Seahorses are true bony fishes with curved trunks, heads resembling a horse’s head, and tails capable of grasping and holding on to strands of seaweed or algae.
The smooth seahorse (Hippocampus kuda) is appropriately named as it lacks the spines common of other species. They are relatively rare (even after a population boom in 2005) and are most often seen in protected locations at shallow depths. They exhibit a mottled color from light to dark brown, depending on their surroundings.

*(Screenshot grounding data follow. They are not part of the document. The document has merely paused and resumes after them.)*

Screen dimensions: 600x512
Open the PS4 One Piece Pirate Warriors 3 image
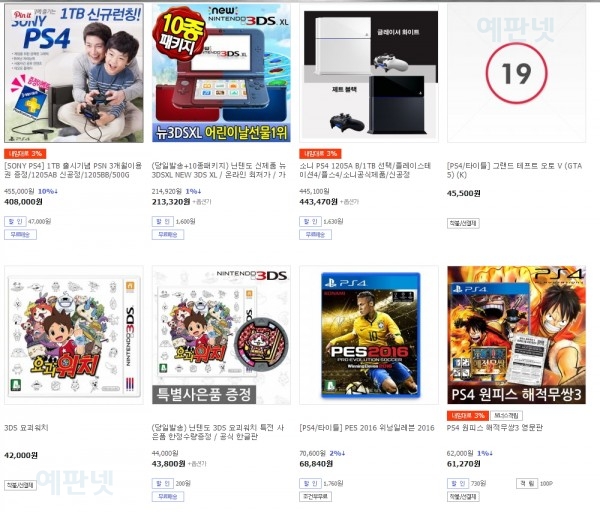pyautogui.click(x=516, y=335)
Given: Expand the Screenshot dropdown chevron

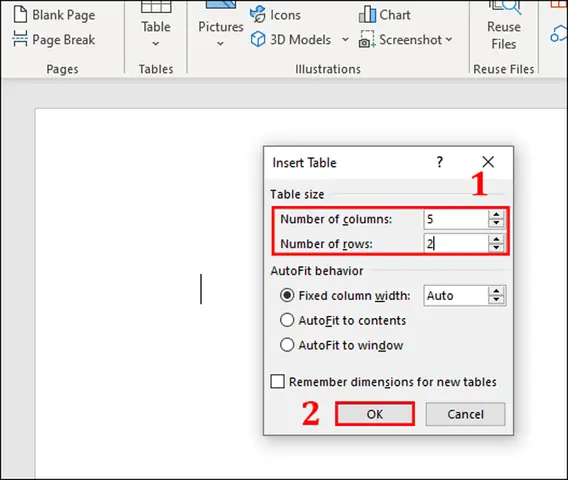Looking at the screenshot, I should [x=449, y=39].
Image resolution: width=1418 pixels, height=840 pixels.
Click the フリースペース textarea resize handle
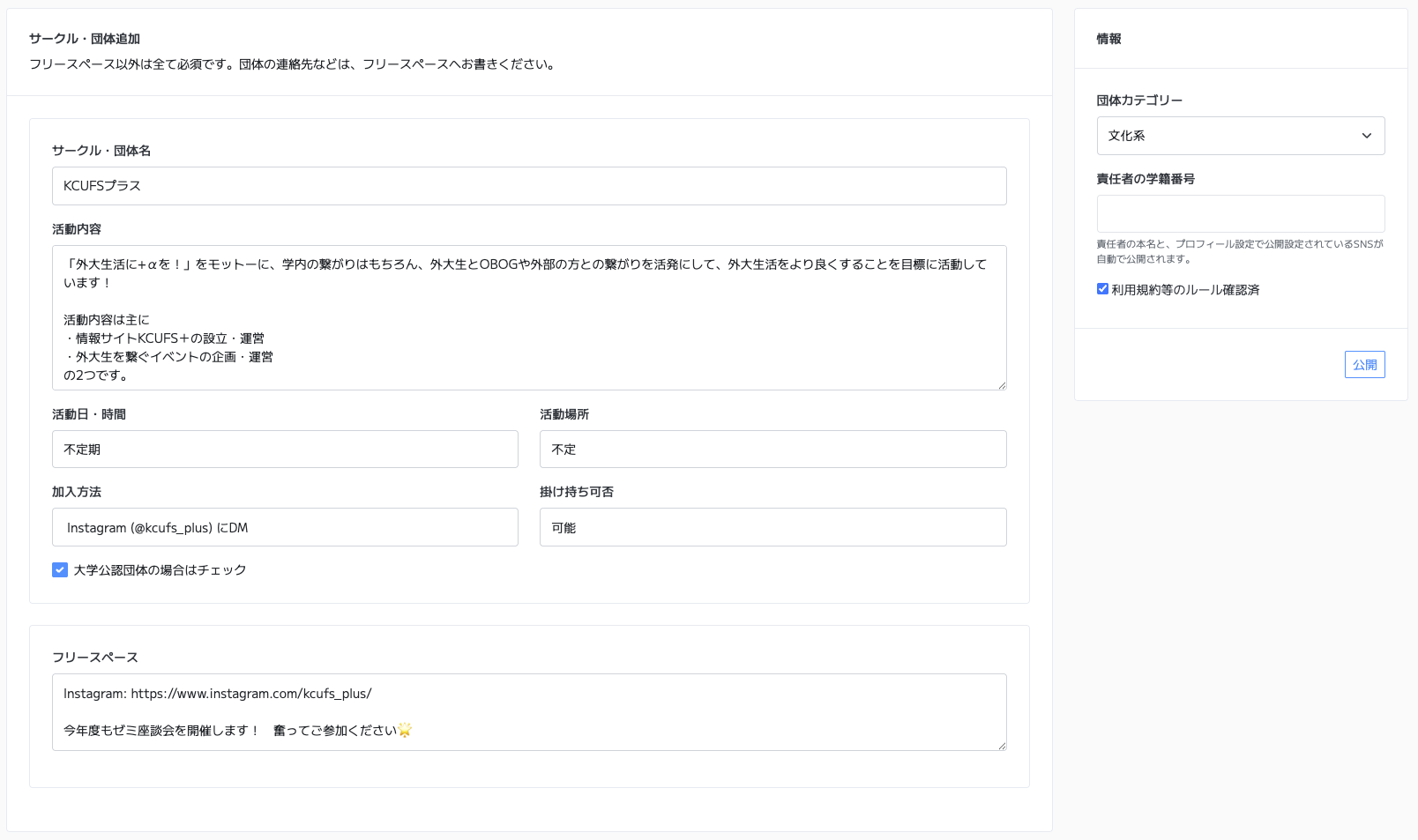click(x=1002, y=746)
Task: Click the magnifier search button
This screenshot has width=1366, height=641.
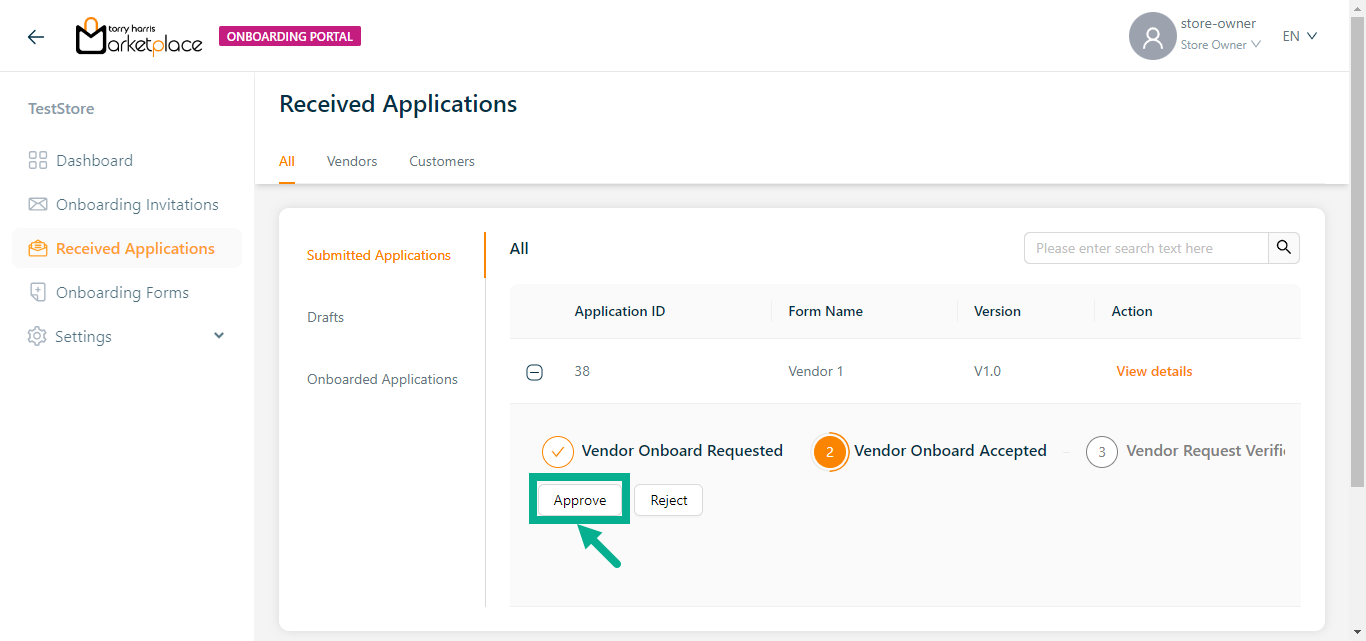Action: tap(1284, 248)
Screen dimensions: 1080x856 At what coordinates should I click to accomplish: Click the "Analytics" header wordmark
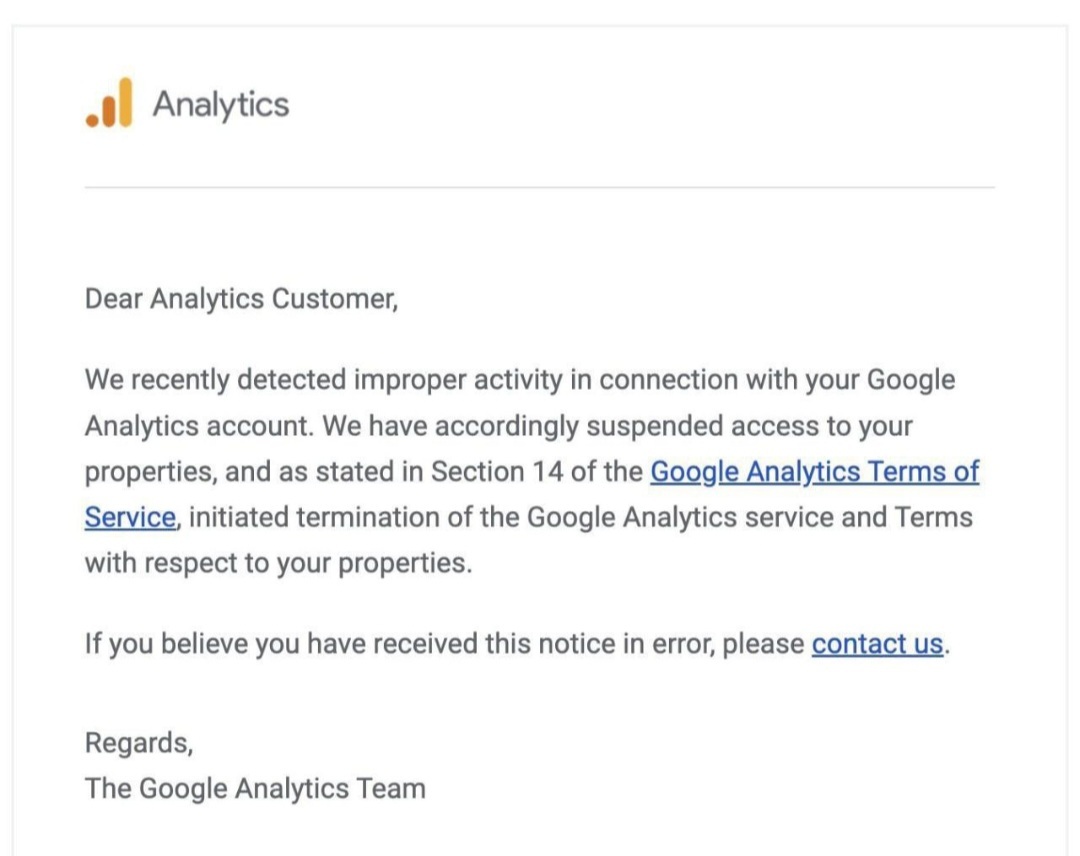click(220, 104)
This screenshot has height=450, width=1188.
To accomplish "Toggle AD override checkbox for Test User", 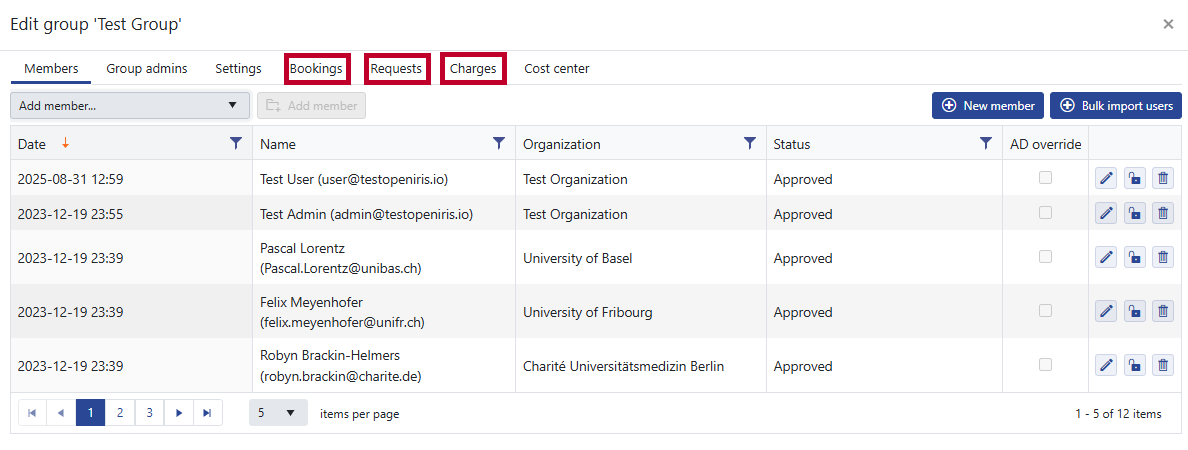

Seahorses are the only fish species with a prehensile tail — a handy appendage for these weak swimmers as they cling to plants and other stationary objects. They commonly use their tail to wrap themselves on halimeda, other forms of seagrass, or even on the reef itself. They are known to travel in pairs and will link their tails together as they swim.
Male seahorses carry the eggs of baby seahorses and give birth to as many as 300 offspring at a time! The male seahorse will engage in a certain courtship dance in front of the female, which could last for hours. The female will then deposit her eggs into his pouch, where the “pregnant” male seahorse will incubate them until they hatch. For the smooth seahorse, the incubation period is 2 weeks.
*Due to the constant rotation of animals back to the ocean, we cannot guarantee the presence of any specific animal.
Seahorses are the only fish species with a prehensile tail!
Seahorses have no stomachs, so they must continuously graze to stay fed. They can consume more than 3,000 brine shrimp in a day’s work. We hatch and grow brine shrimp, or nauplii, at Maui Ocean Center, and at four days old, nauplii are fed to a number of animals, including seahorses.
Much like chameleons, seahorses can move their eyes independently. This comes in handy when searching for food!